Leseprobleme von Grundschülern in Deutschland. Neuer Band der IGLU-Studie veröffentlicht

Christian Wißler Forschungsmarketing
Universität Bayreuth

    Bayreuth (UBT). Leseschwache Kinder erhalten in Deutschland nicht im erforderlichen Umfang eine schulische Förderung. In größerem Ausmaß als lesestarke Kinder sind sie in der Schule von Gewalterfahrungen betroffen. Dies sind nur einige Ergebnisse, die in dem jetzt erschienenen dritten Berichtsband der Internationalen Grundschul-Lese-Untersuchung (IGLU) vorgestellt werden. Die IGLU-Studie, die seit 2001 im Turnus von fünf Jahren durchgeführt wird, untersucht Lesekompetenzen am Ende der 4. Jahrgangsstufe in 45 Ländern und Regionen. Deutschland hat sich 2006 zum zweiten Mal daran beteiligt.
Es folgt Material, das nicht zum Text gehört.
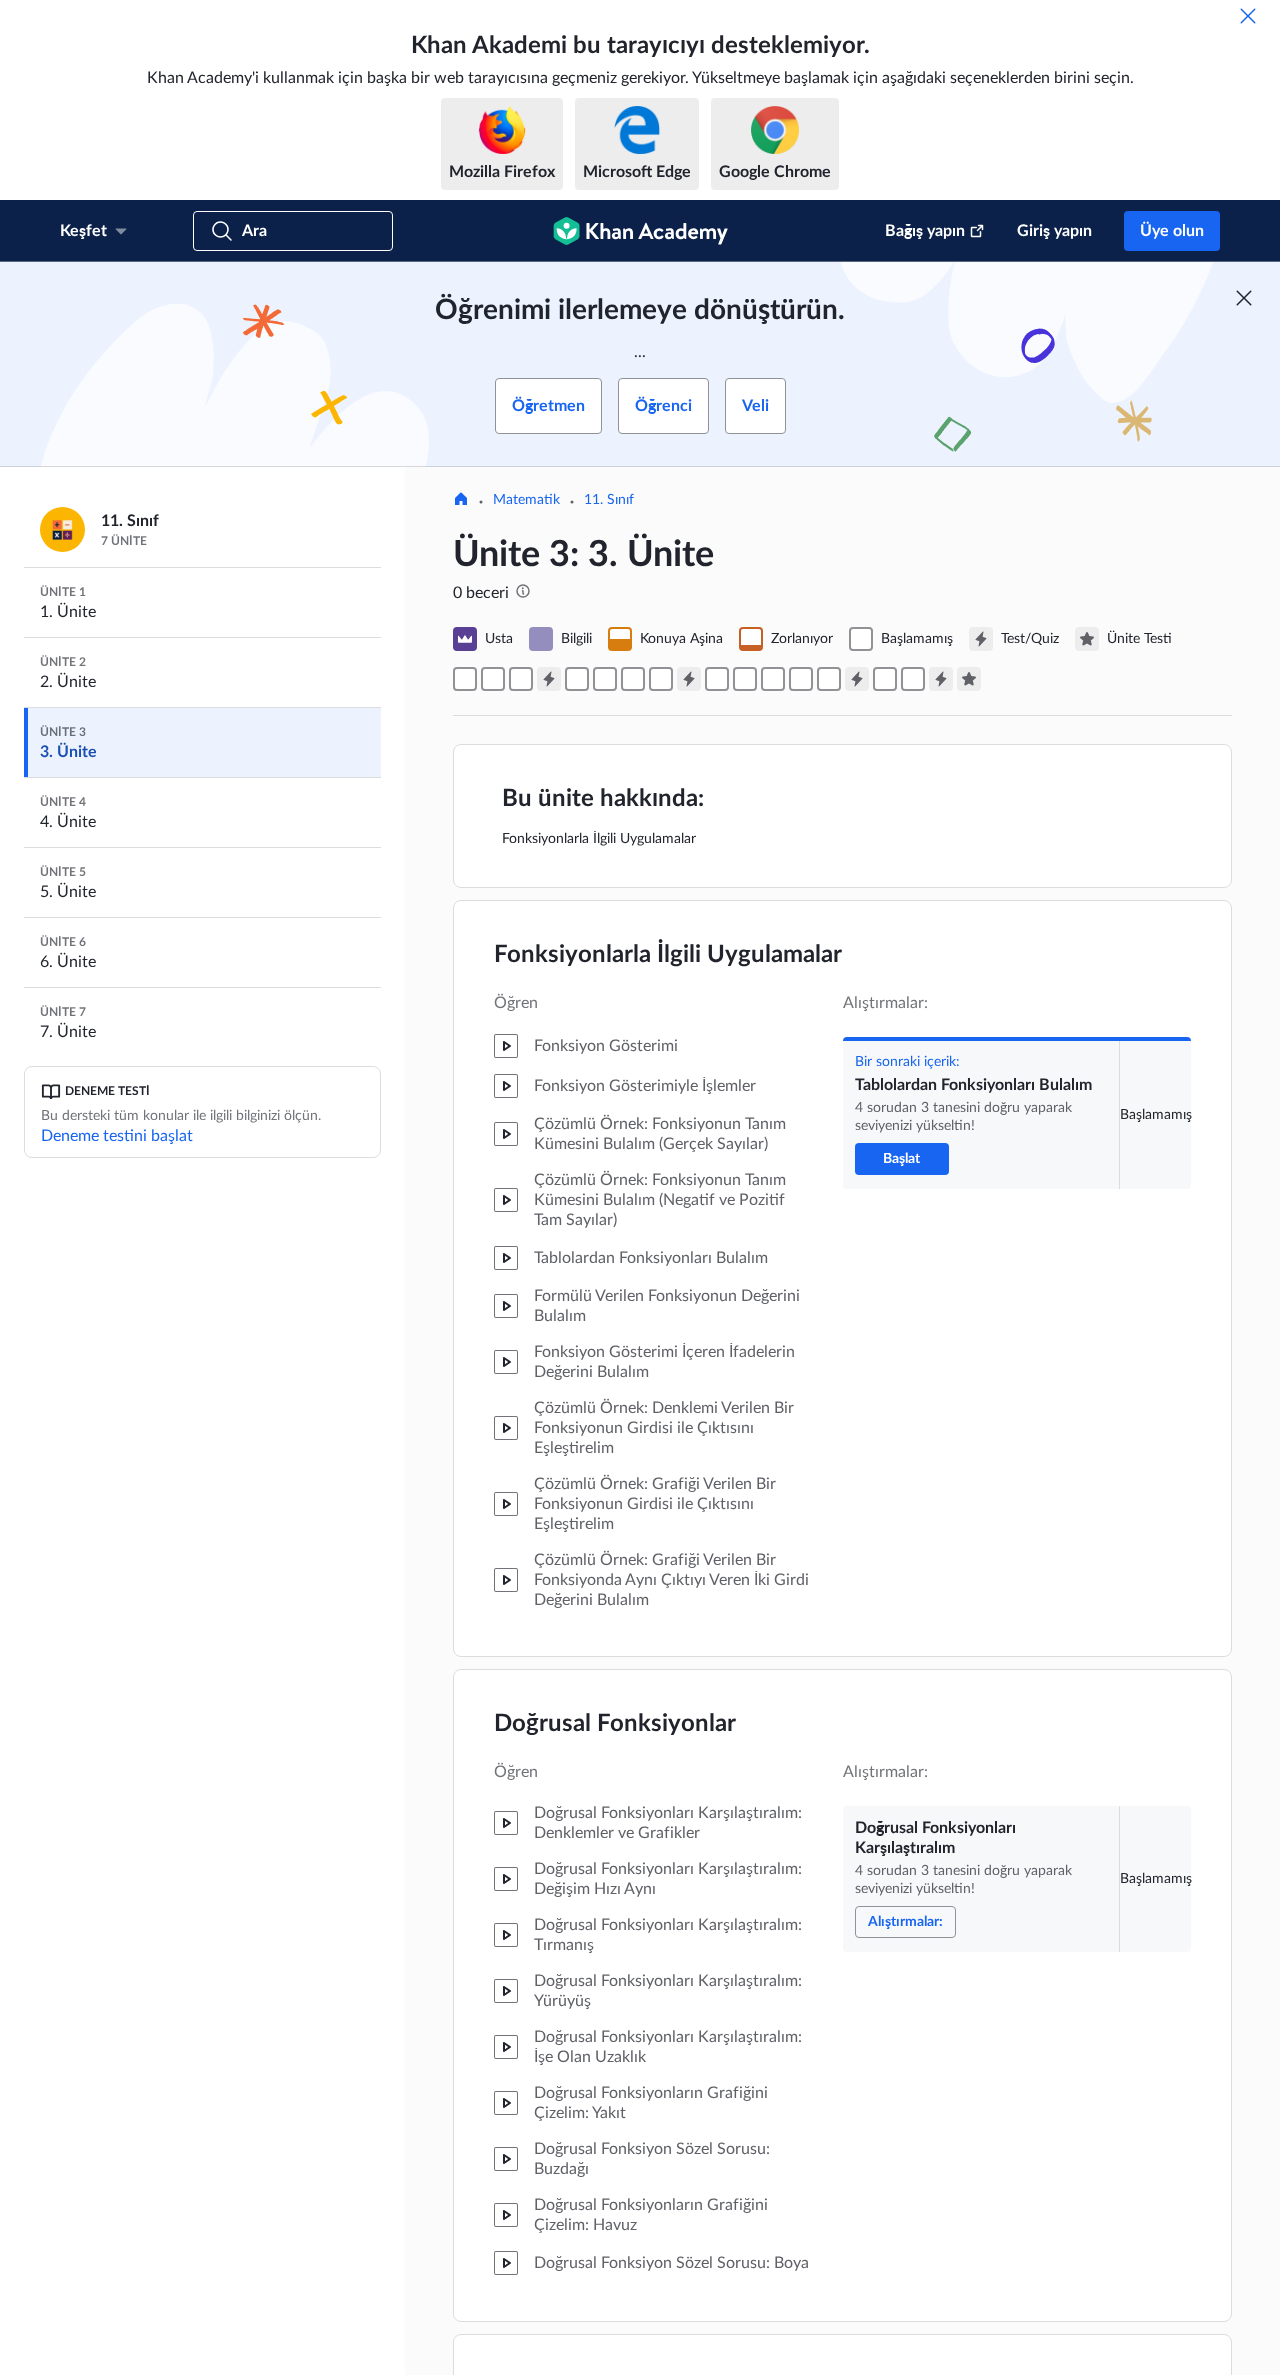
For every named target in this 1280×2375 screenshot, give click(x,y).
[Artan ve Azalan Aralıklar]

    Aus dieser internationalen Vergleichsuntersuchung (IGLU 2006) und einer nationalen Erweiterungsstudie (IGLU-E 2006) sind Daten von 7.899 Schülerinnen und Schülern in Deutschland hervorgegangen. Sie ermöglichen repräsentative Aussagen über diejenigen Kinder im deutschen Schulsystem, die am Übergang von der Grundschule zur Sekundarstufe stehen. Zu den Herausgebern und Autoren des dritten Bands gehört Sabine Hornberg, Professorin für Allgemeine Pädagogik an der Universität Bayreuth. Als Projektleiterin hat sie die Erhebung und Auswertung der Daten für IGLU 2006 und IGLU-E 2006 wesentlich vorangetrieben.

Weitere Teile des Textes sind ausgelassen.